Species comparisons. Females of Elenacalanus princeps are closely related to E. eltaninae, E. sverdrupi, E. inflatus and an undescribed species from the northwest Pacific. Elenacalanus princeps may be distinguished from the other four species (Table 11) by the crested head of the female (head rounded in the other four species), proximal seta of maxillule coxal epipodite absent (present in all other species), and the maxilliped endopod segment 6 with 3 setae (4 in most other species).
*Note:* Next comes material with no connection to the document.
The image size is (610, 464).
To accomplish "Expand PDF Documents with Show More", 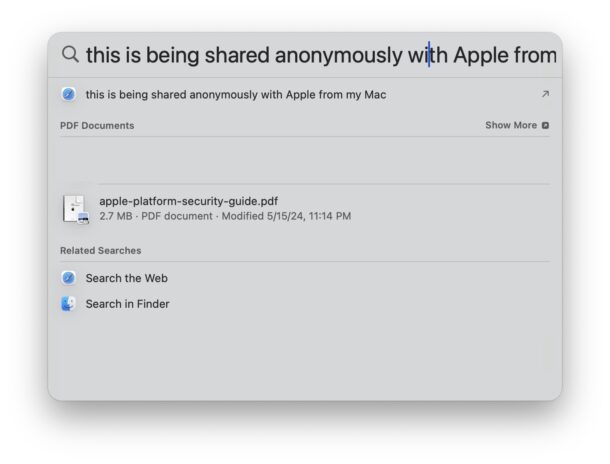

Males are known for E. princeps, E. eltaninae and E. tageae n. sp.. The male leg 5 of E. princeps has the right exopod segment 3 inner border with a proximal tuft of setules (in the other known species this border is naked). The specialised seta on the left exopod segment 2 of leg 5 in E. princeps is rather variable and the form of this seta on E. eltaninae fits within the range of variability found in M. princeps (compare Fig. 91 I–N and Fig. 100 H). Males of E. princeps and E. eltaninae are also without a seta on exopod segment 4 of the antenna. The male geniculate antennule of E. princeps has ancestral segments IX–XI fused but segment XII separate (in E. eltaninae segments IX–XII are fused), the radius of curvature of segment XX of E. princeps is shorter than in E. eltaninae and the anteroproximal border of segments XVII–XIX are thickened into flange-like extensions (these are absent in E. eltaninae).